TRY IT
Show all lines containing "computer" from the data below.
Segment Start: DATA SUPPLIED
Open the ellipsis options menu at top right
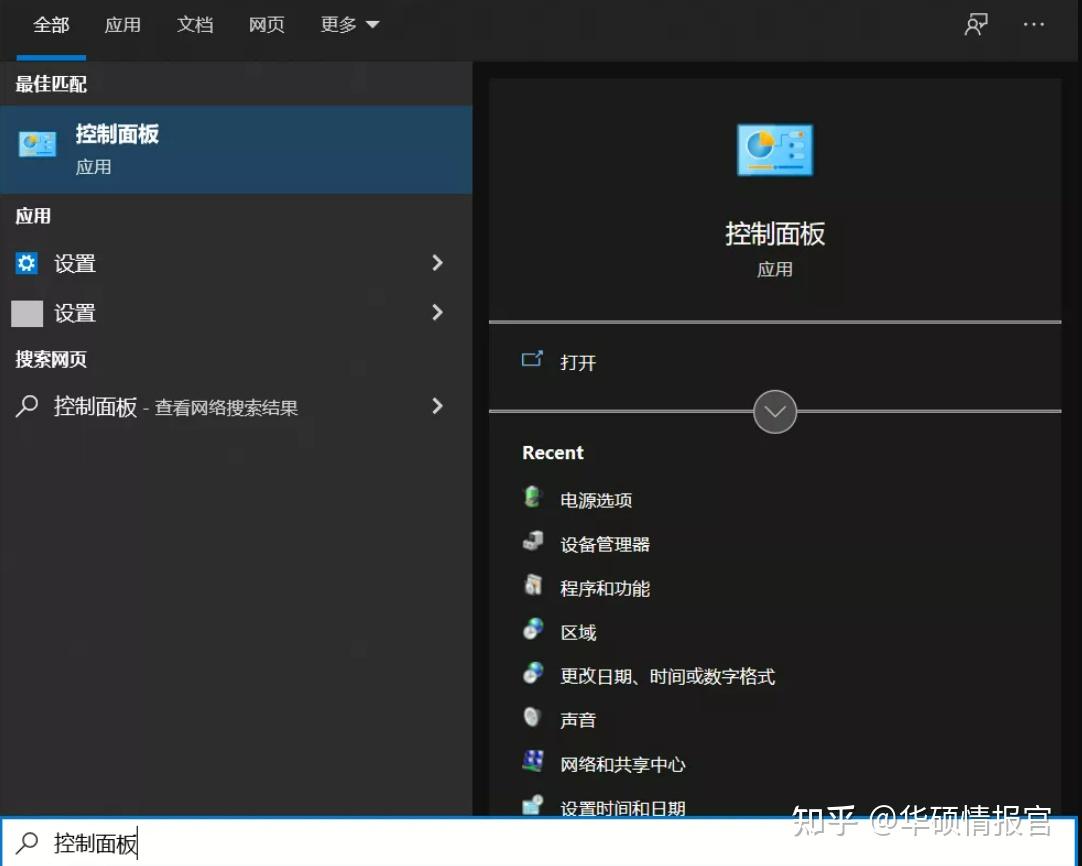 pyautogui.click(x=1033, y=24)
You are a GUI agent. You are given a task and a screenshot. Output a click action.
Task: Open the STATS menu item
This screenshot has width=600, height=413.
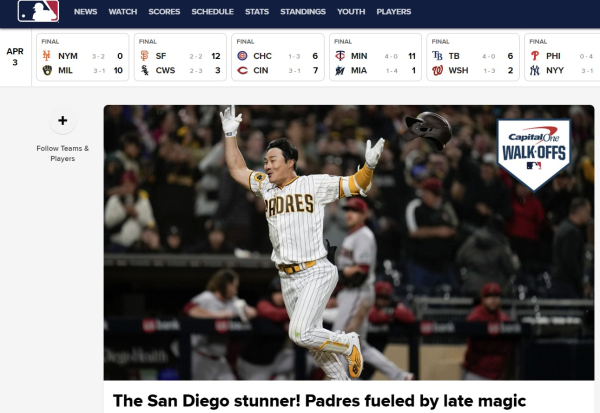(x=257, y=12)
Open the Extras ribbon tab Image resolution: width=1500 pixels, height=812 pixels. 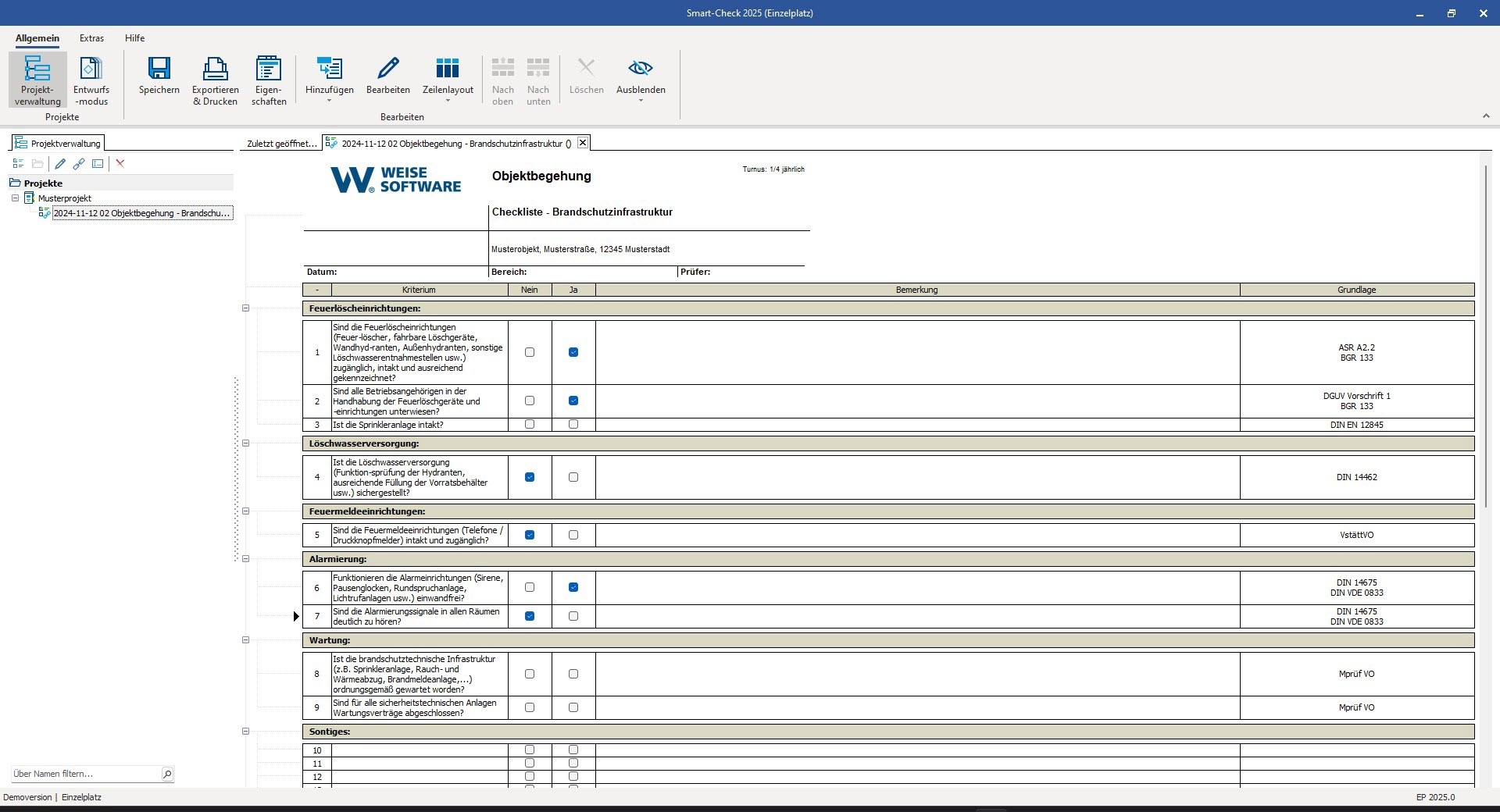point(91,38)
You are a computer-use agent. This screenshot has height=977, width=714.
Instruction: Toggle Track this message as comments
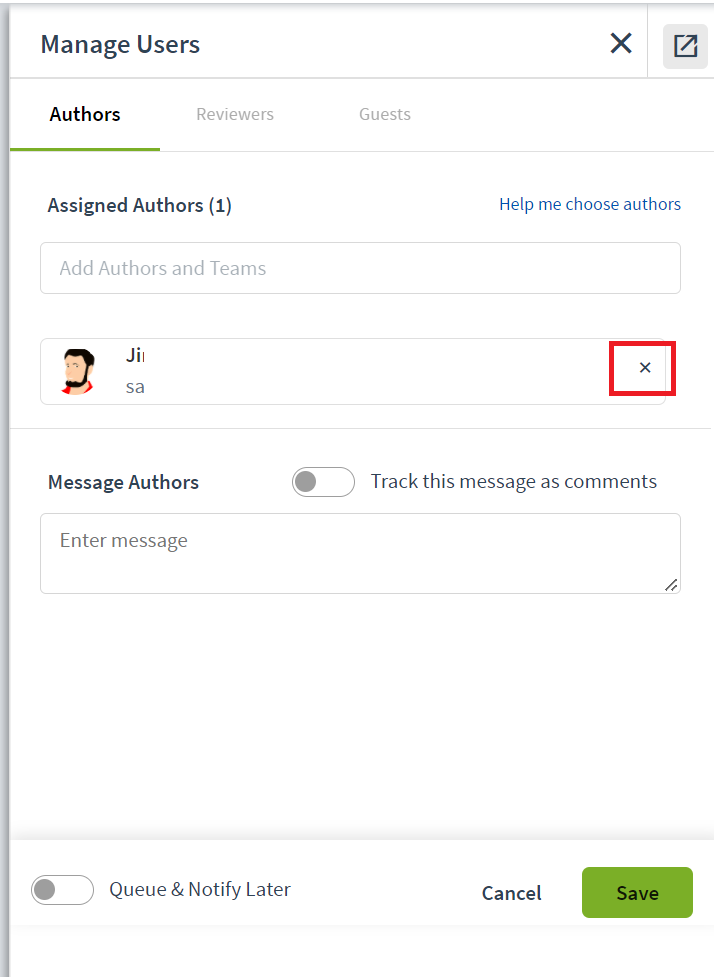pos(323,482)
Segment End: DATA SUPPLIED
Segment Start: DATA SUPPLIED
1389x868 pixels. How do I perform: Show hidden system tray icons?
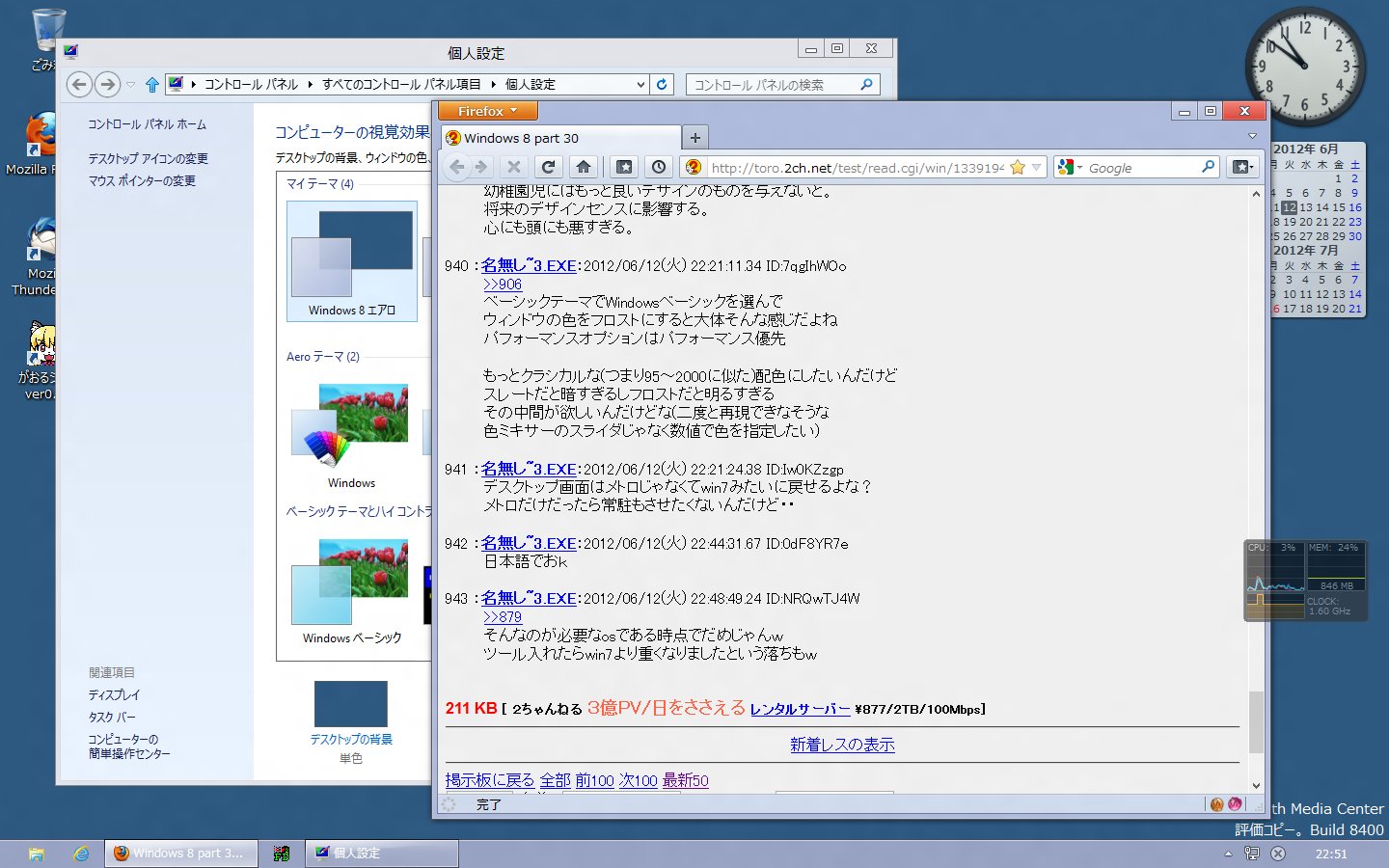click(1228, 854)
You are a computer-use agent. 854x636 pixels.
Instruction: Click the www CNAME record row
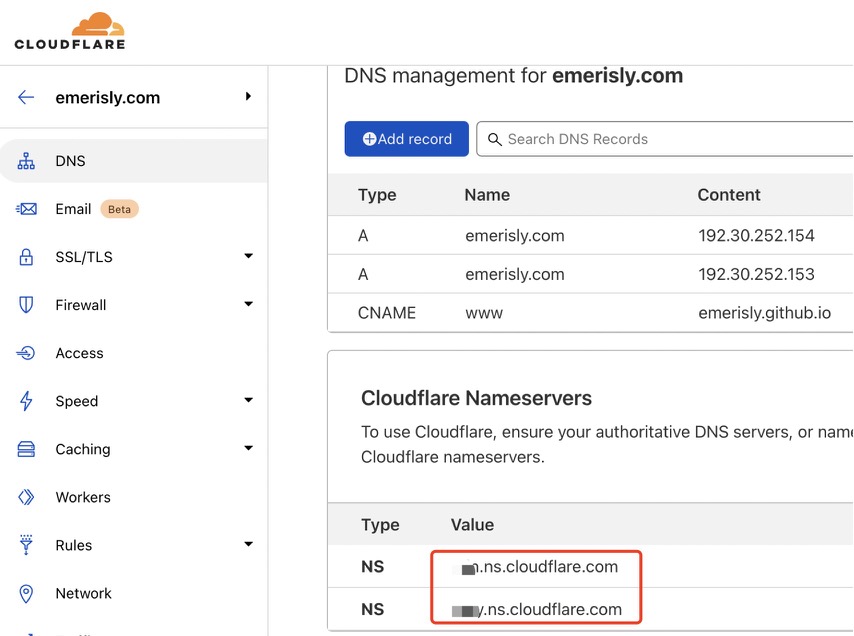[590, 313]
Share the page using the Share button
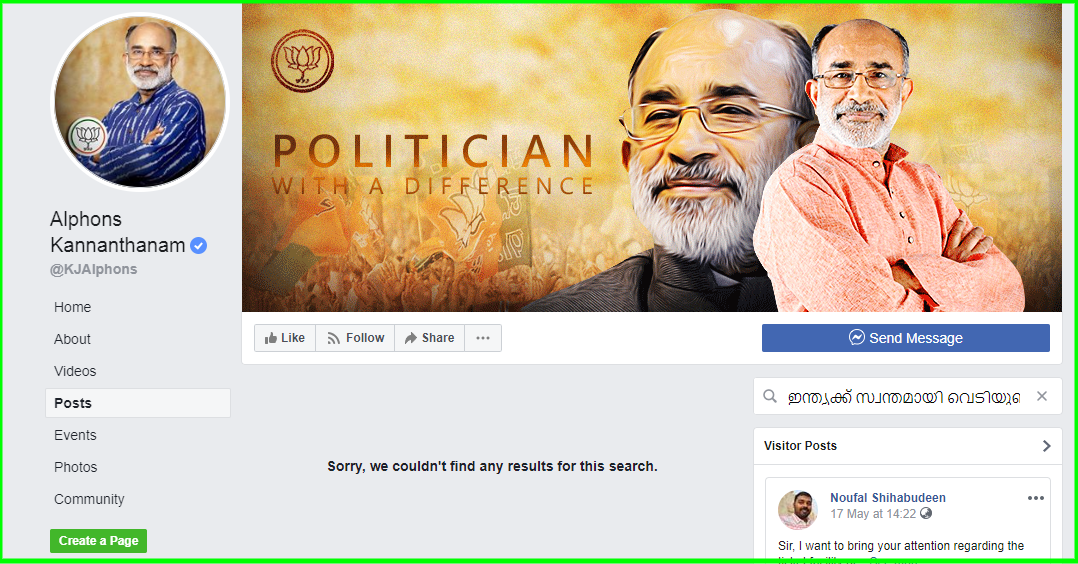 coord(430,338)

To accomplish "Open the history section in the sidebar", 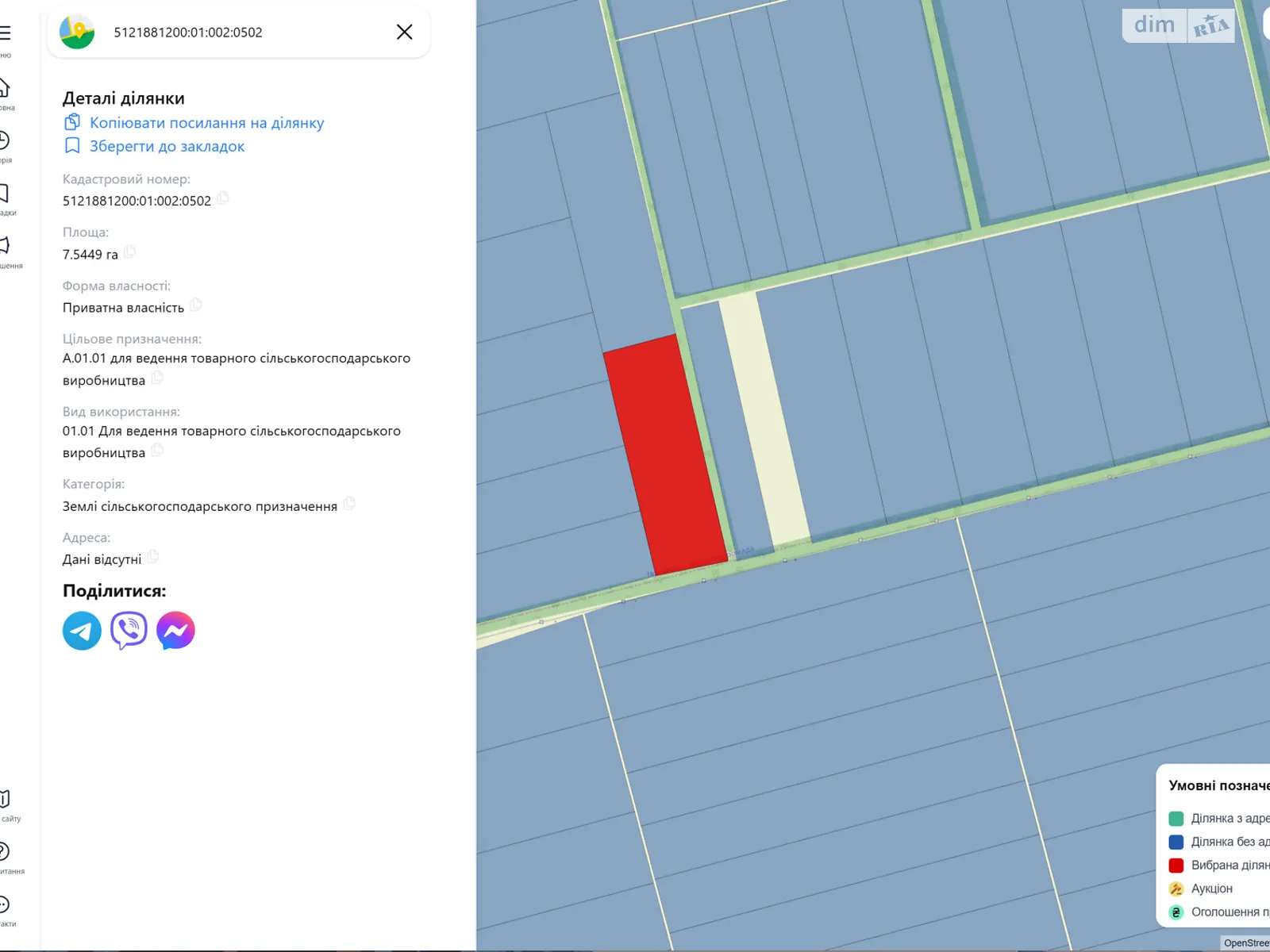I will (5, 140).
Segment End: DATA SUPPLIED
OUTPUT BELOW
You are a computer-use agent. This screenshot has height=977, width=714.
You are a computer-use agent. 854x636 pixels.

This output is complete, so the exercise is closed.